*** Begin section ***

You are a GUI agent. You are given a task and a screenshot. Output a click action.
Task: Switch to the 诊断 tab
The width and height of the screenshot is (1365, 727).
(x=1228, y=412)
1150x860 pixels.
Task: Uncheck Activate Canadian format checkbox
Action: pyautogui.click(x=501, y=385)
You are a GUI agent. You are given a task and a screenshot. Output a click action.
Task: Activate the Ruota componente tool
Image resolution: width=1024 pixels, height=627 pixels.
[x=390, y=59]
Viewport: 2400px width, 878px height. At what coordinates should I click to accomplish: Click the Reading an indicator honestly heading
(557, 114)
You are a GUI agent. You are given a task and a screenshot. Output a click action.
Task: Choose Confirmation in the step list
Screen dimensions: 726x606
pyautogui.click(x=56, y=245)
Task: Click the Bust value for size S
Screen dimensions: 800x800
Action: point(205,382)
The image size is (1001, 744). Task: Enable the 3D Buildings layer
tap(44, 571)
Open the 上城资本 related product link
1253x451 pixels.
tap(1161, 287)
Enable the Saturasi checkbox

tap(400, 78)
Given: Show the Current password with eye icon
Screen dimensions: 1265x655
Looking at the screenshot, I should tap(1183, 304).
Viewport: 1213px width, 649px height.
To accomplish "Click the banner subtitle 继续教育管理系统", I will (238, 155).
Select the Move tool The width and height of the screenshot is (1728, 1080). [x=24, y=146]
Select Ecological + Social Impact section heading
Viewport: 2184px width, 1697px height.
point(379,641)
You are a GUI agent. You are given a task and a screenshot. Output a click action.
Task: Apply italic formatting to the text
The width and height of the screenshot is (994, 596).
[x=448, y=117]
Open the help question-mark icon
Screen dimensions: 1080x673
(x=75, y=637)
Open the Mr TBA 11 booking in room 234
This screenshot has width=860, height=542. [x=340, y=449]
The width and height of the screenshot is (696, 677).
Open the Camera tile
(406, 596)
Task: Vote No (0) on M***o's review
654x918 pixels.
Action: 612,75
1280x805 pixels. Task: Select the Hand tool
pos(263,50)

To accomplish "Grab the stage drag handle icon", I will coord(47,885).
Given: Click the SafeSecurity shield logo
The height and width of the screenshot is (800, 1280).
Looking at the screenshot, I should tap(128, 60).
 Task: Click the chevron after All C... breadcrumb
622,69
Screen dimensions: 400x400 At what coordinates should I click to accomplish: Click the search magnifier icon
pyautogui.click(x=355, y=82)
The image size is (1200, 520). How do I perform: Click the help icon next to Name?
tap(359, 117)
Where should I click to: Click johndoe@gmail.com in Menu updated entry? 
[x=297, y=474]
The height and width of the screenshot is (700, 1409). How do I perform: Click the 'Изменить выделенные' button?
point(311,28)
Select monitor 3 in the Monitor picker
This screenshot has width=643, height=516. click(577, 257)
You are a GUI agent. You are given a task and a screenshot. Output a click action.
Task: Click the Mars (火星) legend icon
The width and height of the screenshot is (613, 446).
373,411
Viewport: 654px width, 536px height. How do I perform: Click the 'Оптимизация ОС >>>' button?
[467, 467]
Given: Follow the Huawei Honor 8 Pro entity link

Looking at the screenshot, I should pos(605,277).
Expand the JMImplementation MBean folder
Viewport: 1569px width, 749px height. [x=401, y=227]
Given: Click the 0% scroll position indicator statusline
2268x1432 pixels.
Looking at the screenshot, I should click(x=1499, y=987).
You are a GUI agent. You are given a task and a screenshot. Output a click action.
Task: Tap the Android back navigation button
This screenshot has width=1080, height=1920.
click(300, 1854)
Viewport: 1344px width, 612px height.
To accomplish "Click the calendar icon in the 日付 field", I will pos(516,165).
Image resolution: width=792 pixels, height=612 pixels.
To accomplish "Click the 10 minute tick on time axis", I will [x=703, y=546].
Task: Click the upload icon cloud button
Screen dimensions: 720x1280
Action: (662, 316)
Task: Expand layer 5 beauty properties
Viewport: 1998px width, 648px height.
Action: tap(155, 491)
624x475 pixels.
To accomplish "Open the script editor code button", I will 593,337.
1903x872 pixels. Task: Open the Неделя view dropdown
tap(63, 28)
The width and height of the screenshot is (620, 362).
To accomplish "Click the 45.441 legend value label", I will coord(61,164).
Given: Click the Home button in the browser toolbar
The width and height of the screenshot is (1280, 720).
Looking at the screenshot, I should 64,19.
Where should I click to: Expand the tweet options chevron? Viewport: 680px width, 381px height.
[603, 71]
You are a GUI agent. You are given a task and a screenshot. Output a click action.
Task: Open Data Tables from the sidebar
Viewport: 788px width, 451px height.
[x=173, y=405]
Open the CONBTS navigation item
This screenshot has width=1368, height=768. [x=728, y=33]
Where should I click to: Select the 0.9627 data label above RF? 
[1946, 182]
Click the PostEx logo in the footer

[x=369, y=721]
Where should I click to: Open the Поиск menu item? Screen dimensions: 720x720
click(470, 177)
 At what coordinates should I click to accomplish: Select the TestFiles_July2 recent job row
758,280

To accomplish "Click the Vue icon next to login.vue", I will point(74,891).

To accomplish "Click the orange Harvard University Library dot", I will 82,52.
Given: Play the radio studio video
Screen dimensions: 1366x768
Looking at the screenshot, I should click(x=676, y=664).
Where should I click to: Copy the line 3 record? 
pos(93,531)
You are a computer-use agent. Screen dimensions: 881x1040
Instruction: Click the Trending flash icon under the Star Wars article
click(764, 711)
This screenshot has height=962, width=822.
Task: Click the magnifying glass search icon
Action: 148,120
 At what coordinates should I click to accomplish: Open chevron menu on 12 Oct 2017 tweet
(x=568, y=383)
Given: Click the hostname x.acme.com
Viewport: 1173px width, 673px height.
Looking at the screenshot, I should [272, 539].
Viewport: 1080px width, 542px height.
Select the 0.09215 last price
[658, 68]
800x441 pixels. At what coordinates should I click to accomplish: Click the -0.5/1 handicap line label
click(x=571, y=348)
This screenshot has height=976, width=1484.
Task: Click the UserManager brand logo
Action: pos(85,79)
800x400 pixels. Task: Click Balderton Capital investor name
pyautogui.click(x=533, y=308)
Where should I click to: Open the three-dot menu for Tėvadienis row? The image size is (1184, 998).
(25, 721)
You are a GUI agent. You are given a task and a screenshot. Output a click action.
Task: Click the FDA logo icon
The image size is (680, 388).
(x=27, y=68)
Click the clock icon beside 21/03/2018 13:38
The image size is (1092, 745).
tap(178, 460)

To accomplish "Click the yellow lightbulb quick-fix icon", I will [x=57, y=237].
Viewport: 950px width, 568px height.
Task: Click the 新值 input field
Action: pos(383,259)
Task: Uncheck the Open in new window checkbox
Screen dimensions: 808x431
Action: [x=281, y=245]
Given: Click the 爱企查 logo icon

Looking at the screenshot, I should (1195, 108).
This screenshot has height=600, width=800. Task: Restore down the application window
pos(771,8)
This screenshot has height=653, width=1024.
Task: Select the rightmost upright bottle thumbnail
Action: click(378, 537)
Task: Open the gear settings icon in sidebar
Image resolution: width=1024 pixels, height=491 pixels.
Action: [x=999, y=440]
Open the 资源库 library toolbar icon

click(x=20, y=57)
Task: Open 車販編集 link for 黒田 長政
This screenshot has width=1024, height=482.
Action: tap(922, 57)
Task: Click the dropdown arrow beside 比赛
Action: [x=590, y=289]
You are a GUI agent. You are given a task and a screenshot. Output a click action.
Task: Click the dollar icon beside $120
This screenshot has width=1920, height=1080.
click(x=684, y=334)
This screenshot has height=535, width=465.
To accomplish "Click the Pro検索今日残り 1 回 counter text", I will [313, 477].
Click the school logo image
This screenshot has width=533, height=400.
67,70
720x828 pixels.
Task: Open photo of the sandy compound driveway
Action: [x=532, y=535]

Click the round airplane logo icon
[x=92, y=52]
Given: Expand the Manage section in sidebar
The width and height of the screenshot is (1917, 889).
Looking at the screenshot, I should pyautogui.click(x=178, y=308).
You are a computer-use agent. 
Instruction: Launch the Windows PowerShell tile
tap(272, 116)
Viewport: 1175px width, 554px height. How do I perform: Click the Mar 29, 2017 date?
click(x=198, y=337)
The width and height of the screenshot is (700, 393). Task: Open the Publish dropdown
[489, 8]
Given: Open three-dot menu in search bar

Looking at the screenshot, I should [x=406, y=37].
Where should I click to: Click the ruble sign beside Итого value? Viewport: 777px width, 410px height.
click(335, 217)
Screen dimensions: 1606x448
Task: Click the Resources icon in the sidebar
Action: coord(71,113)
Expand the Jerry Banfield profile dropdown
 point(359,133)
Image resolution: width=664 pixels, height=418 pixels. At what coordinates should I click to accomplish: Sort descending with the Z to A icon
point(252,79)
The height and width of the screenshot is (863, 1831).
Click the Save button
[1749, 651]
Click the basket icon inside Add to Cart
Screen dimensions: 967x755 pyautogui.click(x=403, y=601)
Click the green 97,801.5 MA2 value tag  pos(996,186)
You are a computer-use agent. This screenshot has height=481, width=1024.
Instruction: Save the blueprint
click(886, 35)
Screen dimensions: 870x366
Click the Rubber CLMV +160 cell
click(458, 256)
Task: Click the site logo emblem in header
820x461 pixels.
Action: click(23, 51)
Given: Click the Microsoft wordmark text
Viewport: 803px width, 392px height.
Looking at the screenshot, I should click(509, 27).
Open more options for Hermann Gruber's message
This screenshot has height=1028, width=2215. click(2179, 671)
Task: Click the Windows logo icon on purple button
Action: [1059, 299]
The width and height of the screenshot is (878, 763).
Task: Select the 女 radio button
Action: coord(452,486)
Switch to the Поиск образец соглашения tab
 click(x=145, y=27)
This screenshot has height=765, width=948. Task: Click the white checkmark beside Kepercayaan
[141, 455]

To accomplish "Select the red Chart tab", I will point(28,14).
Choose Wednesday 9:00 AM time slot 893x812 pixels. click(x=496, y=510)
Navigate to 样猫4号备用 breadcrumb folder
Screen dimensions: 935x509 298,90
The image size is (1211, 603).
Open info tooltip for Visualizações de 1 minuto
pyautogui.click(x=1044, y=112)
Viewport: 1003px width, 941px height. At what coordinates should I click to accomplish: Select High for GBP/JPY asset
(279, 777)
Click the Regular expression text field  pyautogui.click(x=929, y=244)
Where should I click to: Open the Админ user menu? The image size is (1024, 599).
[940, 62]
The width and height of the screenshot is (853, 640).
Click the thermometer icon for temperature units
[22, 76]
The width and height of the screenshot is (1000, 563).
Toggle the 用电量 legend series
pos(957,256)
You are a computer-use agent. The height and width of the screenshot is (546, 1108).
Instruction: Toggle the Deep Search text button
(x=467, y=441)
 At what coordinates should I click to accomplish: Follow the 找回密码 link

*** End section ***

▶ [Your goal]:
Look through the records for the word "computer". Every line that has it should be copied.

▶ [The completed task]:
You are a computer-use agent. Screen dimensions: 881x1040
You are a computer-use agent. 
You are a computer-use agent. This screenshot has height=481, width=1024.
You are a computer-use agent. The height and width of the screenshot is (546, 1108).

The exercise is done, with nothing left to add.